We can see, then, how Jesus established a new pattern, indeed, introduced a new paradigm even, into preaching. He untied it from an obsessive reliance on what were essentially commentaries, and retied directly onto the Word of God. I will say again and again this year in this blog that Jesus was a revolutionary, not a reformer, and one of the things He revolutionized was preaching. The difference between Himself and His peers in the ministry was not merely a matter of style, rather it was a fundamental shift regarding the source of sermonic authority. In a day filled with hesitant opinions, differing interpretations, and excessive citations, His was authoritative preaching tied directly to Scripture.

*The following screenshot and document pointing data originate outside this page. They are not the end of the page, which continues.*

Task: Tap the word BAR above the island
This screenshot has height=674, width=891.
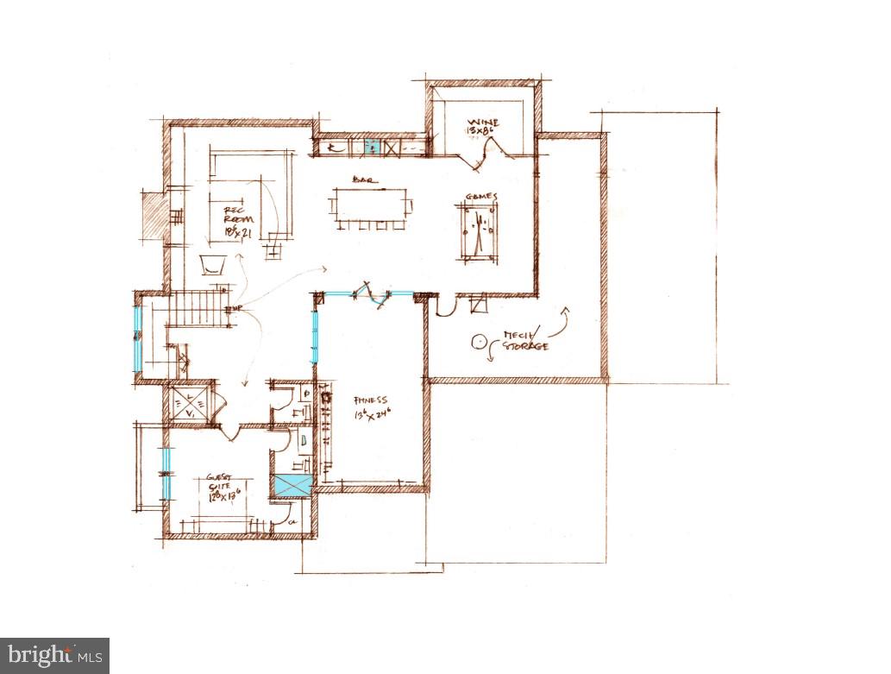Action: point(361,180)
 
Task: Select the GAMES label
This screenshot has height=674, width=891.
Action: point(481,197)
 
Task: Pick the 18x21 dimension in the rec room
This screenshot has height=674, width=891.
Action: point(236,231)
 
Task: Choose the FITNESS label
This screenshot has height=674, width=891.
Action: point(372,400)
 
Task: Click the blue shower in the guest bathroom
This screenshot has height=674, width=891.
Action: point(292,485)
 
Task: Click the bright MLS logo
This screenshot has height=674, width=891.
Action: point(54,655)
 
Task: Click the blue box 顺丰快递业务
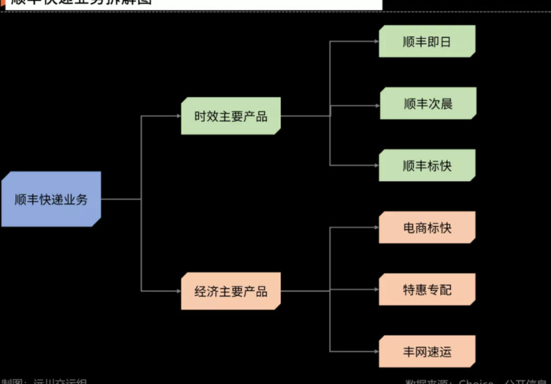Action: point(51,199)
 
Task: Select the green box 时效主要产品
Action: point(231,116)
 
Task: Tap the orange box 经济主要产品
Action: point(231,291)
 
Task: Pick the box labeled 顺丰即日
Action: point(427,41)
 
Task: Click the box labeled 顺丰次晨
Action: point(427,103)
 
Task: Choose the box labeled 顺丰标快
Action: point(427,165)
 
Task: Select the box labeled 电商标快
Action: point(427,227)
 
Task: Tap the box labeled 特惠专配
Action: point(427,290)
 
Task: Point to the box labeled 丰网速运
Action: point(427,351)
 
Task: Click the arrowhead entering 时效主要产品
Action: point(177,116)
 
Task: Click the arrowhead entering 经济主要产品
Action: point(177,291)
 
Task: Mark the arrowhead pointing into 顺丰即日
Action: point(375,41)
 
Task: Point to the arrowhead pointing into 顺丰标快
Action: point(375,165)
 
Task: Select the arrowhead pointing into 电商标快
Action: point(375,227)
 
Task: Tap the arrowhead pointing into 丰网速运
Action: point(375,351)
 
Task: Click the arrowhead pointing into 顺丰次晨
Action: point(375,103)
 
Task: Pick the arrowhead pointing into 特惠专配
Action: point(375,290)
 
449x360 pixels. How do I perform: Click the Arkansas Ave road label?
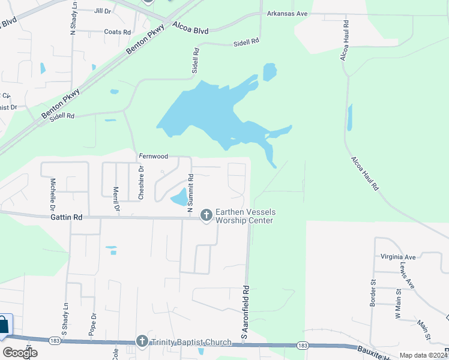[287, 13]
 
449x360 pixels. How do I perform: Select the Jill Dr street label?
[103, 11]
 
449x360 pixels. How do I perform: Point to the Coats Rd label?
[117, 32]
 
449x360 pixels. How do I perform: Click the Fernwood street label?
[153, 156]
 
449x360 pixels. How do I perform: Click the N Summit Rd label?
[190, 193]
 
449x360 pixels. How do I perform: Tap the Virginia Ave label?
[397, 257]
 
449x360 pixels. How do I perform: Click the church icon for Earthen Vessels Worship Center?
[206, 214]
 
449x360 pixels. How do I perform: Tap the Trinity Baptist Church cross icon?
[142, 342]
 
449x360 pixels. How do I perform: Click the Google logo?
[20, 353]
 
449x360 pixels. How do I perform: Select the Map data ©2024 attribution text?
[422, 355]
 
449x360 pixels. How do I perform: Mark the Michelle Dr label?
[53, 190]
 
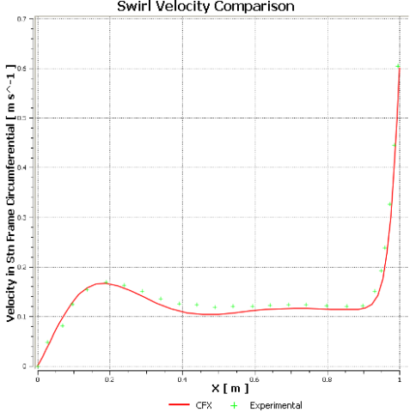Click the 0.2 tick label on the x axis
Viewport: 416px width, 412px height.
(x=109, y=377)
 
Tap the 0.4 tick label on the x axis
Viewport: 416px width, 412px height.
(x=182, y=377)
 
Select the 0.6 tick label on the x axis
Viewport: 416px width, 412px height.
(x=254, y=377)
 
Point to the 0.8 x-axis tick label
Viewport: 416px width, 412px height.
(x=327, y=377)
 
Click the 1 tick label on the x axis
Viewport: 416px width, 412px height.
(x=400, y=377)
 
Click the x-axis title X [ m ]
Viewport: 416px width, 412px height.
(x=218, y=388)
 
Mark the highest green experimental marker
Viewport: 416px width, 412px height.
(x=398, y=66)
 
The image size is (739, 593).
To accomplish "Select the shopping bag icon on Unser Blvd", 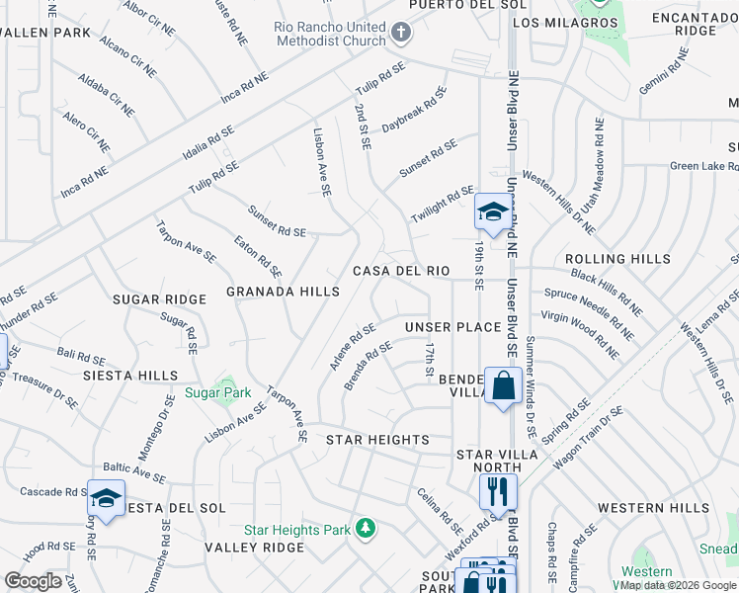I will coord(503,384).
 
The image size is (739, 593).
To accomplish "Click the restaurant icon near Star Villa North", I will coord(498,490).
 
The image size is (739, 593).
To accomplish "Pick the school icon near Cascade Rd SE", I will coord(106,498).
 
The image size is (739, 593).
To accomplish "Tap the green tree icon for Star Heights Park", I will coord(366,530).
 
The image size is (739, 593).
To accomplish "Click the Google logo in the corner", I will coord(33,581).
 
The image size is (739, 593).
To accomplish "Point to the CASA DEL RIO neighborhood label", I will coord(402,271).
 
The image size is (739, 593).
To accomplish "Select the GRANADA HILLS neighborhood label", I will coord(283,292).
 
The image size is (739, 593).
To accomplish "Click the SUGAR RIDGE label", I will coord(159,298).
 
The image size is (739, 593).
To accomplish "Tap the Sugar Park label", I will coord(217,393).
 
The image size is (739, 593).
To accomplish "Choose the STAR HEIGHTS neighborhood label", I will coord(378,439).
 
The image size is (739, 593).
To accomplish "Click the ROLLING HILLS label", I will coord(617,259).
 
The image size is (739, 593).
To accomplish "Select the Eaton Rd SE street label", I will coord(258,255).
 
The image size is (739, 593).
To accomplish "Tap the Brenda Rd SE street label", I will coord(369,366).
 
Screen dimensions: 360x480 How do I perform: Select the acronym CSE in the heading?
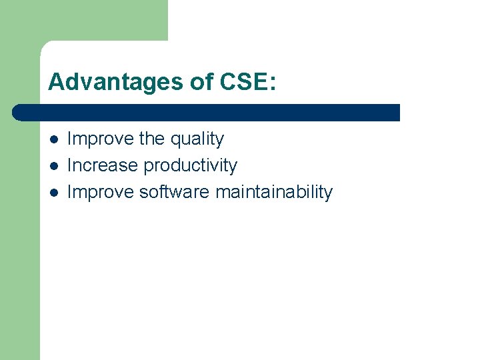pos(236,82)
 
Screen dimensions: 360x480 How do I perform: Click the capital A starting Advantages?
pos(56,82)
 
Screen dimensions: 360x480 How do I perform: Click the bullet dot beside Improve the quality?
pos(54,139)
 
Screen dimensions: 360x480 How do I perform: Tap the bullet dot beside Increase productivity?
pos(54,166)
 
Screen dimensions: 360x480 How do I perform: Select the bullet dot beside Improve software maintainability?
pos(54,193)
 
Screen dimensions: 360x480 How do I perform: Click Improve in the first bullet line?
pos(101,139)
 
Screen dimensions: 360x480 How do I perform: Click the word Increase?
pos(103,165)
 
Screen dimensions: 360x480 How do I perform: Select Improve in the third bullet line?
pos(101,192)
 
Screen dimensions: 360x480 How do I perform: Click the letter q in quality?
pos(176,141)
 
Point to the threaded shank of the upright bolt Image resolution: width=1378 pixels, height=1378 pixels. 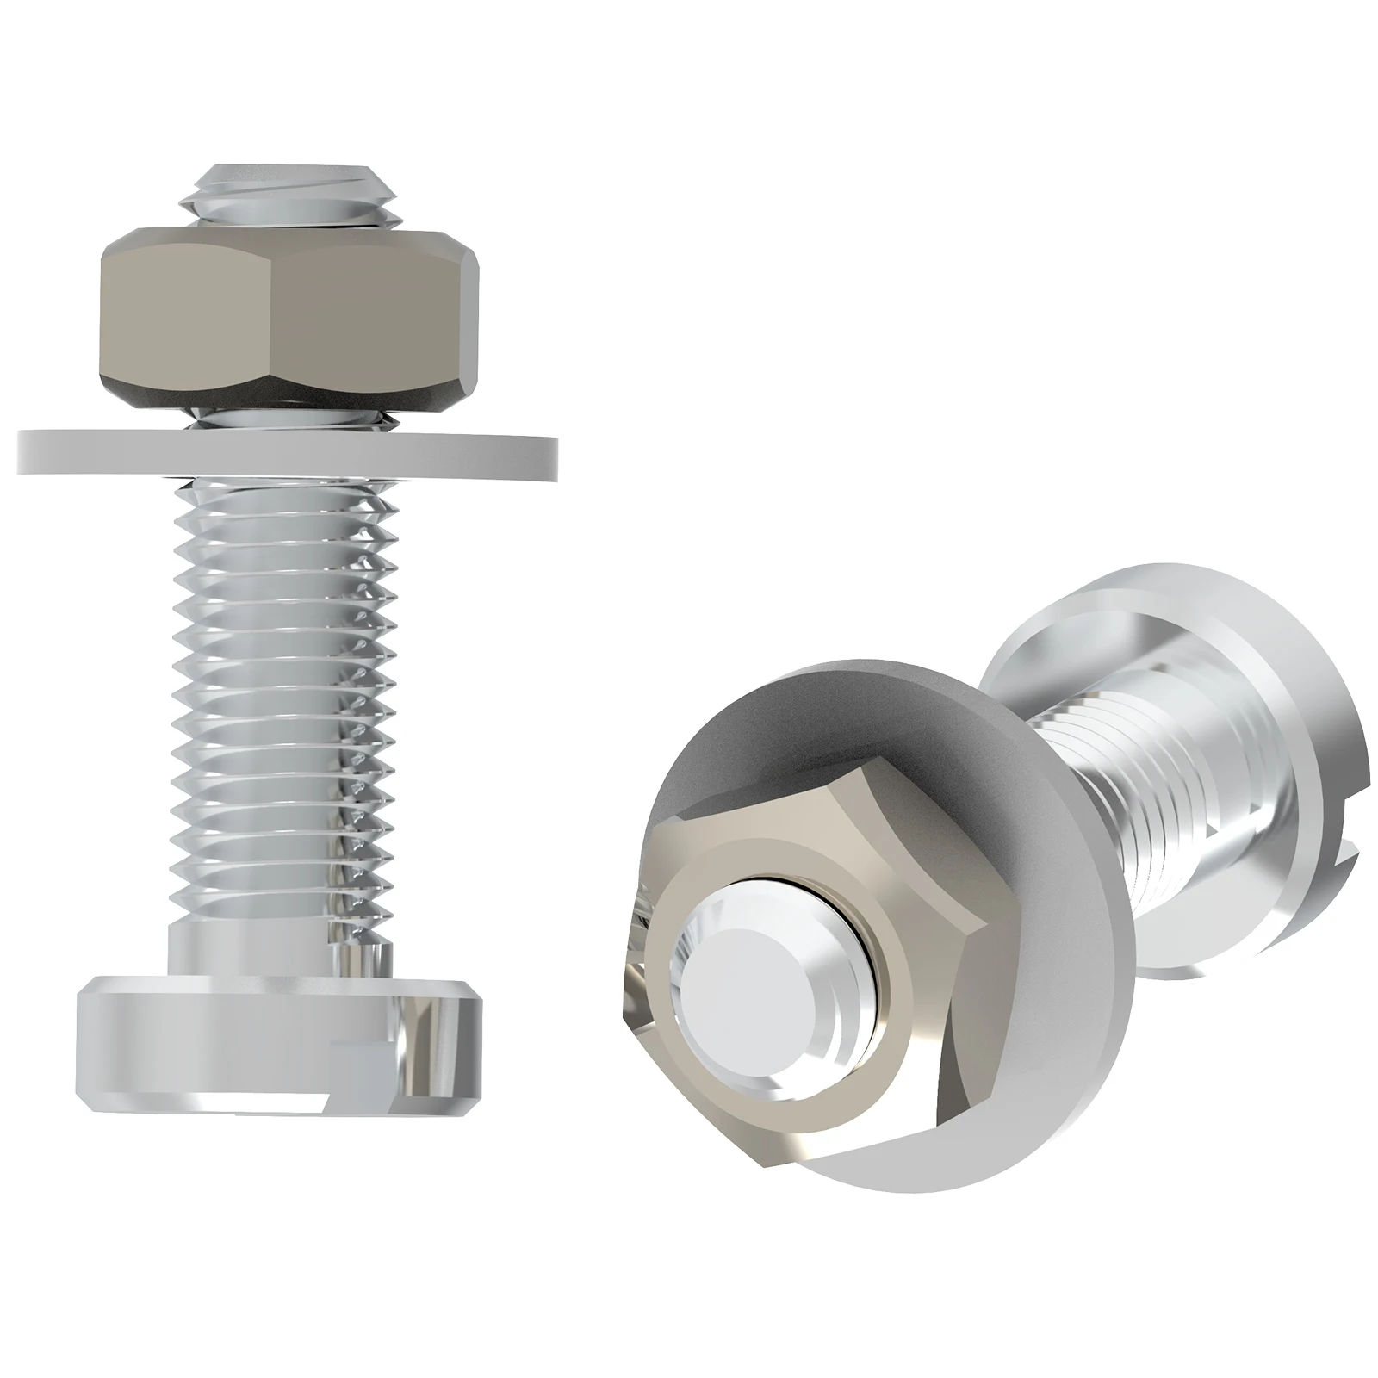[x=284, y=689]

In the immortal words of a previous pastor of mine, Jack Hyles, the rabbis of Jesus' day were ear tickling, penny pinching, nickel nipping, soft soaping, pink tea and lemonade kinds of preachers delivering wishy washy milk toast kinds of sermons. Jesus, on the other hand, was a barn storming, window rattling, shingle pulling, hell fire and damnation preacher of the type that hearkened back to the Old Testament prophets and their 'Thus saith the Lord.' 'For he taught them as one having authority, and not as the scribes' (Matthew 7.29).
No wonder 'the common people heard him gladly' (Mark 12.37)!